I was all ready to buy one,,, until I sat in one at Cabela's. Not a real good design, IMO. It "scissors" up from the sides of the boat, to the middle. So it's basically "closed" at the top with no way to see out. My dad has an Avery,,, it's pretty nice.


----------



## Duckbuster (Aug 6, 2001)

I"ve had the Northern Flight blind for 3 years now. It's been worth every cent. The top opening is adjustable, and the blind is held in place by 4 pins. The example blind in the store shows the blind with the smallest operning you can have. Also, when covered with fastgrass, the blind covers the boat quite nicely.


----------



## Quaaack (Nov 22, 2007)

I've got one. I like it. As previously mentioned you will need to drill some more holes to adjust the anlge of the sides which determines your upper opening. Just take your time fitting it to your boat. It pretty much is a universal frame which requires some paitence getting to your likings. It trailers okay, although the grass will need to be replaced in a couple of years, but what blind does not, with the fast grass. If you get the cold weather with the rain fly top, it does keef you verry warm, dry and concealed. 

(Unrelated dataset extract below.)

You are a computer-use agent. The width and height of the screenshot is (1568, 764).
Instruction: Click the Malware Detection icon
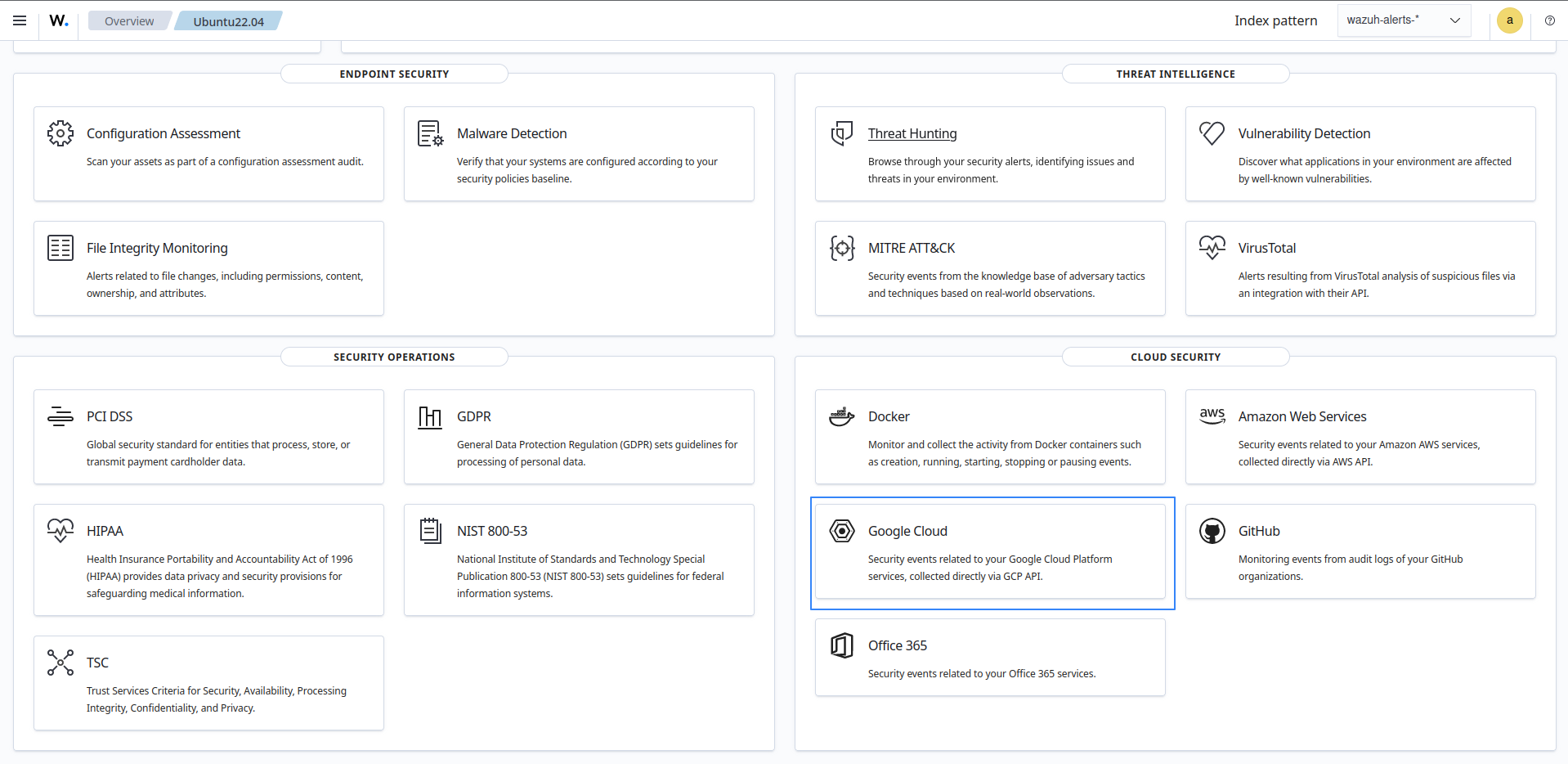tap(430, 133)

If I was looking for a blind again I would buy it again. 

As with any boat blind you will have to modify it to your likings and your boat specs. 

Bottom line...........for $500 its a good deal.


----------



## north-bound (Nov 20, 2007)

i have one on my 14 ft lowe. i only had one problem with it but it was a easy fix. i believe somebody already mentioned it but i drilled some extra holes in the support bar for more adjusting. it also folds down nicely for travel. i like the blind alot and would not hesitate to buy one again.


----------



## smets24 (Dec 7, 2004)

Make sure you buy the flip top and the screws and pins are not stainless. They will rust on you. Set up at first takes a bit of time but you can take on and off in a minute or less. Save all the pieces because if you upgrade to a different boat the extra pieces will com in handy. I read a post earlier that they scissor but, it is adjustable. Add the extra holes. Read Cabela's reviews they used to be on-line.


Smets


----------



## mykass (Oct 6, 2005)

Check Macks I think you can get an avery for that. Ill check when I get home. By the way I have an avery quick set on my wareagle and love it.


----------



## DiptheNet (Sep 1, 2004)

I have this one, works great. Easy up and down. Drops down and clears for running with no problems. http://www.fisherbeavertail.com/1800series.html


----------



## bender (Nov 10, 2005)

dont know how long your boat is, but theres a beavertail 1600 boat blind for sale on grand rapids craigslist for $350 right now.


----------



## warrenwaterfowler (Aug 31, 2007)

Thanks alot for the feedback. It looks like overall most of you who use this blind like it. I think I'm going to go ahead and get one. Anybody have any Cabela's coupons they aren't planning on using?


----------



## bender (Nov 10, 2005)

warrenwaterfowler said:


> Anybody have any Cabela's coupons they aren't planning on using?


 
i have a $20 off $100+ purchase one at home... if you can wait until 6'ish tonight. :chillin:


----------